How States Are Funding Contact Tracing
Contact tracing is a costly endeavor, with states reporting spending millions to staff up and create infrastructures either internally or through third parties. The National Association of City and County Health Officials, and other public health associations, have called on the federal government to provide $7.6 billion in emergency supplemental funding to public health agencies to assemble this nationwide team.
In Ohio, the state Controlling Board approved use of federal COVID-19-related funding, including $12.4 million for local health departments for contact tracing in May and June. Virginia committed $58 million in federal emergency aid to expand contact tracing and a pending state bill in Minnesota would direct up to $300 million for contact tracing-related costs, including staffing, a public service campaign, and technology.
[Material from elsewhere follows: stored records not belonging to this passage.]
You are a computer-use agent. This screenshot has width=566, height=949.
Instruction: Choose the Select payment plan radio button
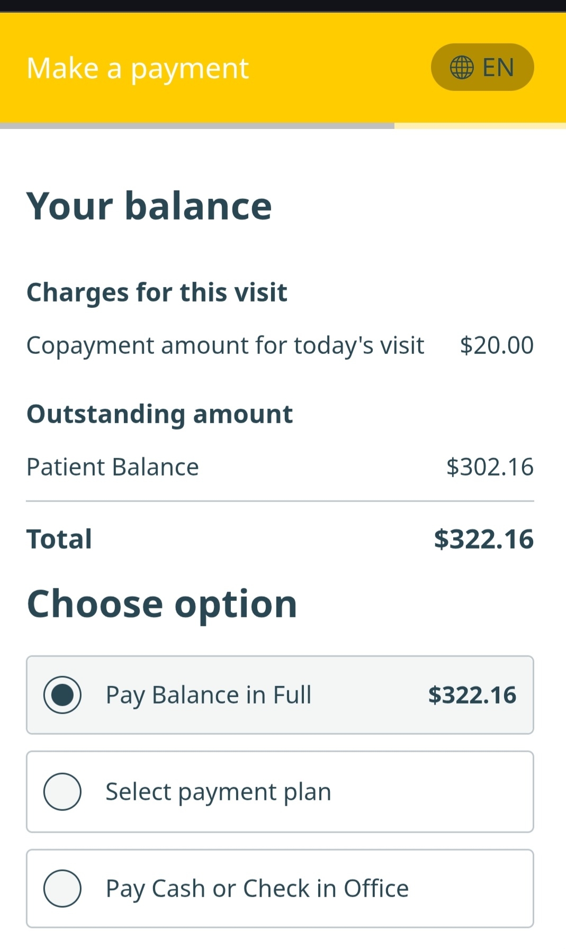coord(62,792)
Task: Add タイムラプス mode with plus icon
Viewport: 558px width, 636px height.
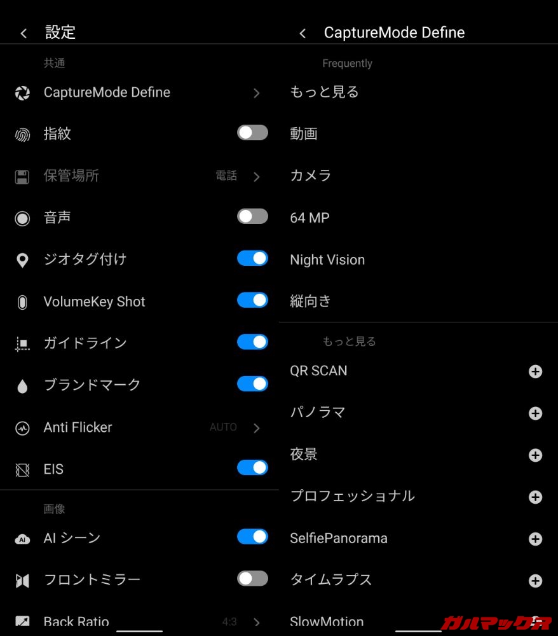Action: point(535,581)
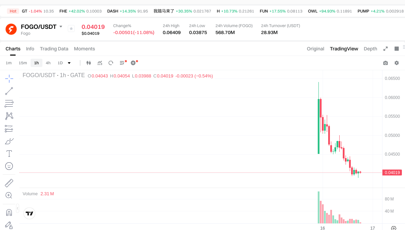Select the trend line drawing tool
The image size is (405, 230).
pyautogui.click(x=9, y=91)
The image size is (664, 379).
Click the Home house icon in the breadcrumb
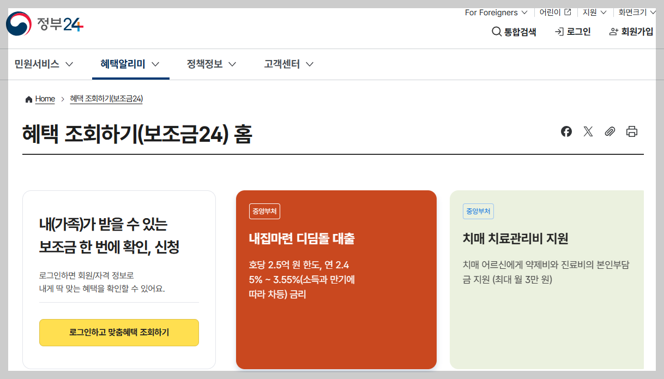pyautogui.click(x=28, y=99)
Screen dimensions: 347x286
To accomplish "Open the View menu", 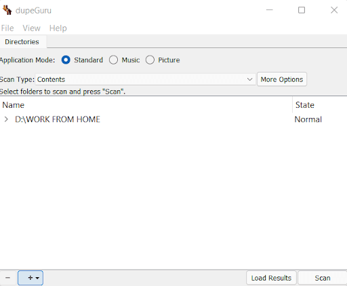I will [31, 28].
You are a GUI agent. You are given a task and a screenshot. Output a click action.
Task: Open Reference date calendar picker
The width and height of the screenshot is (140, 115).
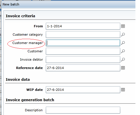click(x=123, y=68)
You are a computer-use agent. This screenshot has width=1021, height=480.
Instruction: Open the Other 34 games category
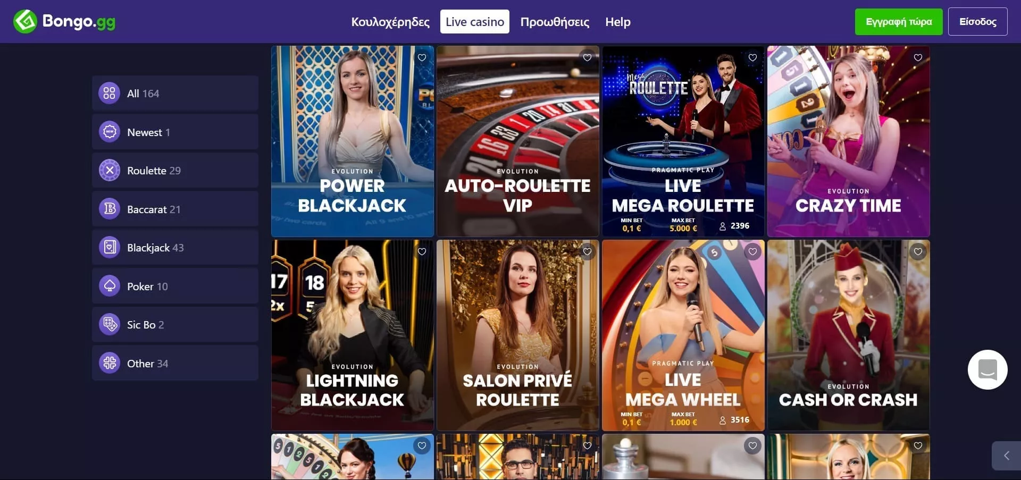(x=175, y=363)
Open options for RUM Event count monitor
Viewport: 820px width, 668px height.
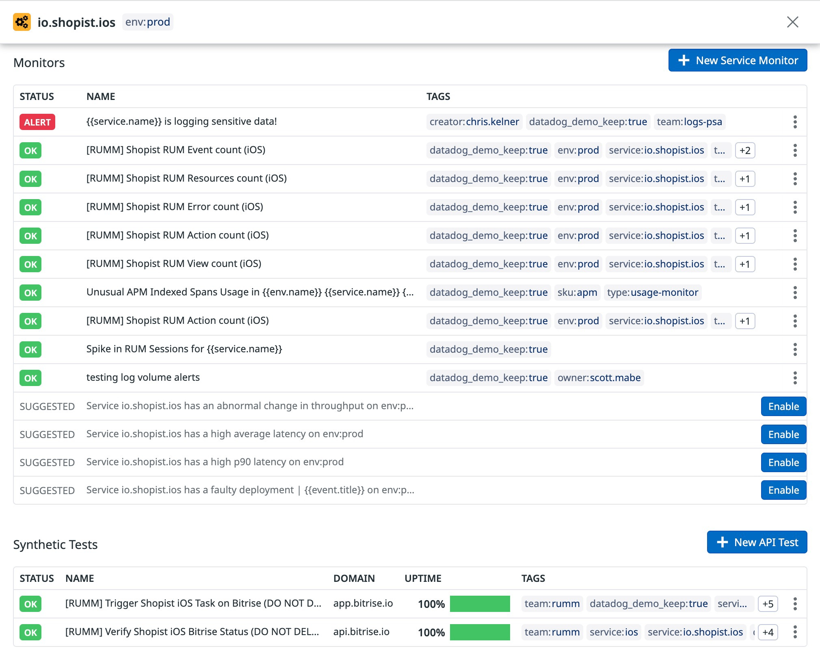[x=795, y=150]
While many states report using CARES Act funds (or other federal funds) for their contact tracing efforts, some will also use funds from private donors. Kaiser Permanente Colorado contributed $1 million for suppression of COVID-19 among homeless individuals in Denver and Bloomberg Philanthropies is investing $10.5 million and partnering with Johns Hopkins University for recruitment, training, and deployment of 3,500 contact tracers for New York, New Jersey, and Connecticut. Other private businesses are donating staffing resources – in Massachusetts, Blue Cross Blue Shield provided staff for the state’s contact tracing initiative.
Contact tracing for COVID-19 presents states with an unprecedented challenge that they are meeting by employing unique and creative strategies. With public health funding falling as a proportion of health spending since the early 2000s, chronic under-funding of state and local health agencies has limited states’ ability to quickly scale up to address emergencies. Federal support, collaborative and contractual relationships, and technology solutions are enabling states to take on this evolving need. NASHP will continue to track this dynamic issue and update its State Approaches to Contact Tracing during the COVID-19 Pandemic interactive map over time.